Extracted data: Begin

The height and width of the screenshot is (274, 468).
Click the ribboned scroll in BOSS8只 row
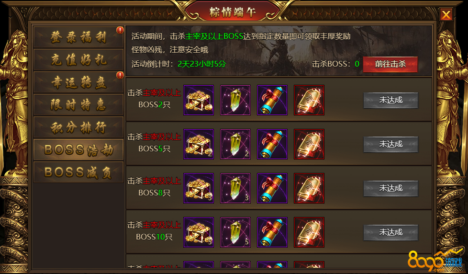(x=272, y=188)
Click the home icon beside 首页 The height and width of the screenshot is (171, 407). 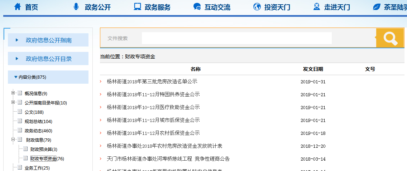coord(18,7)
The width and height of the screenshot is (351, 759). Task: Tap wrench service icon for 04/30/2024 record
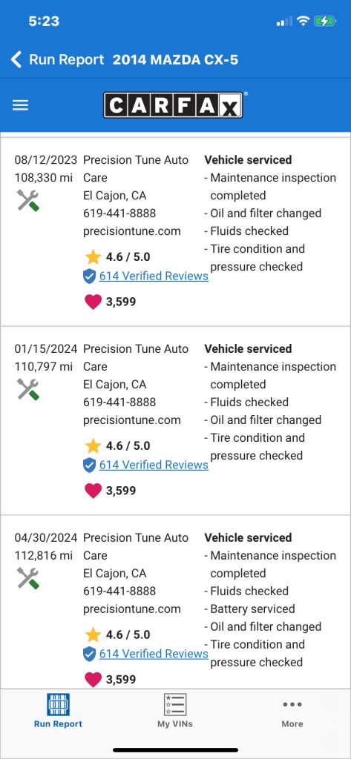coord(28,578)
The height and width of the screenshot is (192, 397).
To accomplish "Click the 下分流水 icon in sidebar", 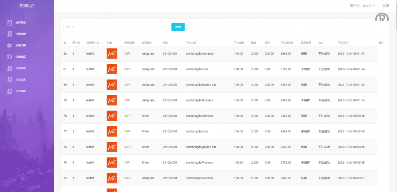I will pyautogui.click(x=9, y=91).
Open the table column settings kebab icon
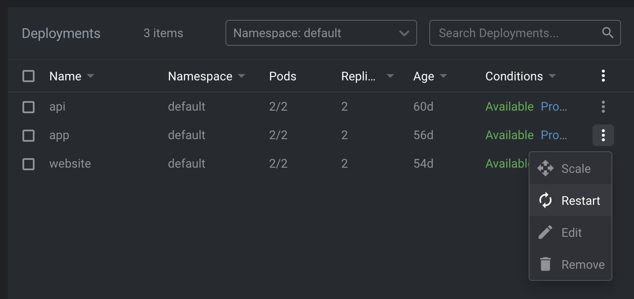Viewport: 634px width, 299px height. (x=603, y=76)
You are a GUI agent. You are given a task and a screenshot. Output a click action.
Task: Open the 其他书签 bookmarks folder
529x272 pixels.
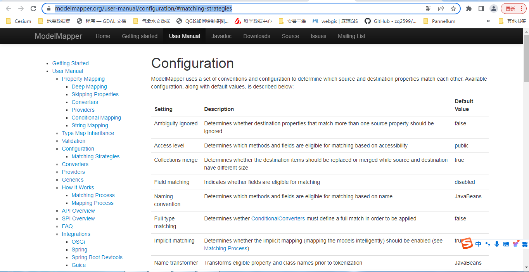click(512, 21)
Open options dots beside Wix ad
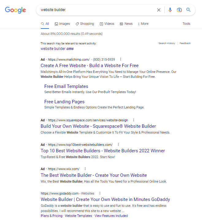 pyautogui.click(x=85, y=169)
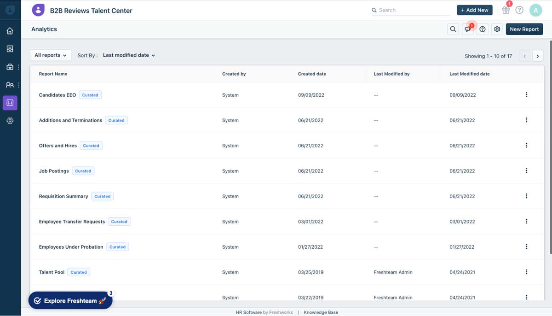552x316 pixels.
Task: Open the Settings gear in the left sidebar
Action: pos(10,121)
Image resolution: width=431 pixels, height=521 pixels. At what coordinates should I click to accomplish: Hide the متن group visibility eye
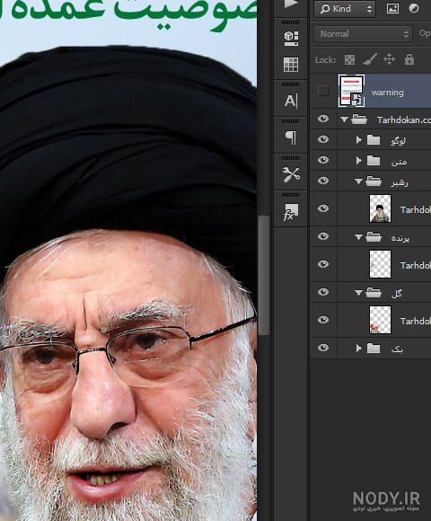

Extracted data: End

» **Your goal**: Copy out only the lines beginning at the line with "529x272 pixels." and ending at the last line of the entries. Keep them exact; drop pictures.

» **Your response**:
529x272 pixels.
click(512, 21)
Open options dots beside Wix ad
 pyautogui.click(x=85, y=169)
552x316 pixels.
Task: Open the Settings gear in the left sidebar
Action: pos(10,121)
Image resolution: width=431 pixels, height=521 pixels. At what coordinates should I click to accomplish: Hide the متن group visibility eye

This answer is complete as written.